Exercise instructions:
(A) Name every type of trust offered as an option in the piece below on putting life insurance in trust.
(B) Carry on the article about putting life insurance in trust from the point where it ends.

Quoted text:
— begin —

Call us
01242 697821

Blogs

Keep up to date with the latest news and our guides on all things mortgages. 

Putting Life Insurance in Trust

Writing life insurance in trust is one of the best ways to protect your family’s future in the event of your death. Your life insurance policy is a significant asset, and by putting life insurance in trust you can manage the way your beneficiaries receive their inheritance. Here, we take you through the benefits of life insurance trusts, how the process works, who’s involved and the other considerations.

What is a trust?

Trusts are a straightforward legal arrangement that let you leave assets to friends, relatives or whoever you pick to be your beneficiaries. A trust is managed by one or more trustees – family members, friends, or a legal professional – until the trust pays out to your beneficiaries, which can either happen upon your death, or on a specified date such as when a child turns 18.

Your life insurance policy can be put into a trust, which is often referred to as ‘writing life insurance in trust’. One of the main benefits of this approach is that the value of your policy is generally not considered part of your estate.

How does putting life insurance in trust work?

You will need to decide which type of trust is right for you. Your options are:

  • Discretionary Trusts – your trustees have a high level of discretion about which beneficiaries to pay when you’re no longer around, using your letter of wishes as a guide. Your letter of wishes outlines your intentions as to how trustees should administer the trust.
  • A Flexible Trust - is a trust where there are two types of beneficiaries. The first type of beneficiary is the default beneficiary. These beneficiaries are entitled to any income from the trust as it arises. In practice, if the life policy is the only asset in the trust there will not be any income. The second type of beneficiary is the discretionary beneficiary. These discretionary beneficiaries only receive capital or income from the trust if the trustees make appointments to them during the trust period. If no appointments are made by the end of the trust period, the default beneficiaries will receive all the benefits.
  • Survivor’s Discretionary Trust – this form of joint life insurance in trust pays out to the surviving policy owner; for example, if you die before your partner, they would be entitled to inherit your estate before your beneficiaries. If both policy owners die within 30 days of one another, your beneficiaries can benefit on the same basis as a Discretionary Trust. 
  • Absolute Trust – in this scenario, the beneficiaries are named individuals who cannot be changed in the future. This includes any children born later and a spouse following a divorce. The advantage of an Absolute Trust is that the pay-outs can be made quickly without long legal delays, and as with other trusts, the Inheritance Tax is likely to be nil or negligible.

— end —

Given material:
— begin —

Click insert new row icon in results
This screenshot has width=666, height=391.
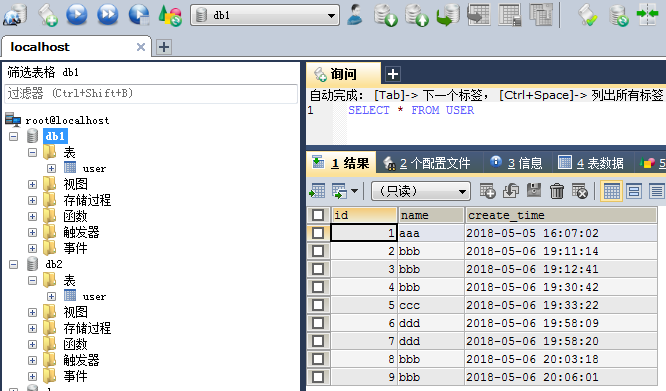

— end —

Task-by-task answers:
(A) Discretionary Trusts, A Flexible Trust, Survivor’s Discretionary Trust, Absolute Trust

(B)
Once your trust is set up, your trustees legally own the policy and must keep the trust deed safe – they can ask a solicitor to store the documents or find a safe place in their home. Your trustees will ultimately make a claim to your insurer when you pass away, so they will need the trust deed close to hand.

It’s worth remembering that as the settlor, you maintain responsibility for making sure your life insurance premiums are paid. It may be beneficial to hire a legal adviser to ensure the legal wording of your trust agreement is precise.

Who can be a beneficiary?

You can choose any person, or people, to be your beneficiaries - this will entitle them to receive a pay out in the event a valid claim is made. Contrary to what some people may assume, there are no rules that restrict who your life insurance beneficiary can be. For example, you could choose the following:

  • A spouse or civil partner
  • A child
  • A relative
  • A friend
  • A charity

While you won't be able to change your beneficiaries if you have an Absolute Trust, if you take out a Discretionary Trust, your trustees will have the freedom to decide who your beneficiaries are, and how much they're entitled to receive from a pay out.

The benefits of writing life insurance in trust

There are many reasons why putting life insurance in trust is a popular option. Here are some of the ways you can benefit from a life insurance trust.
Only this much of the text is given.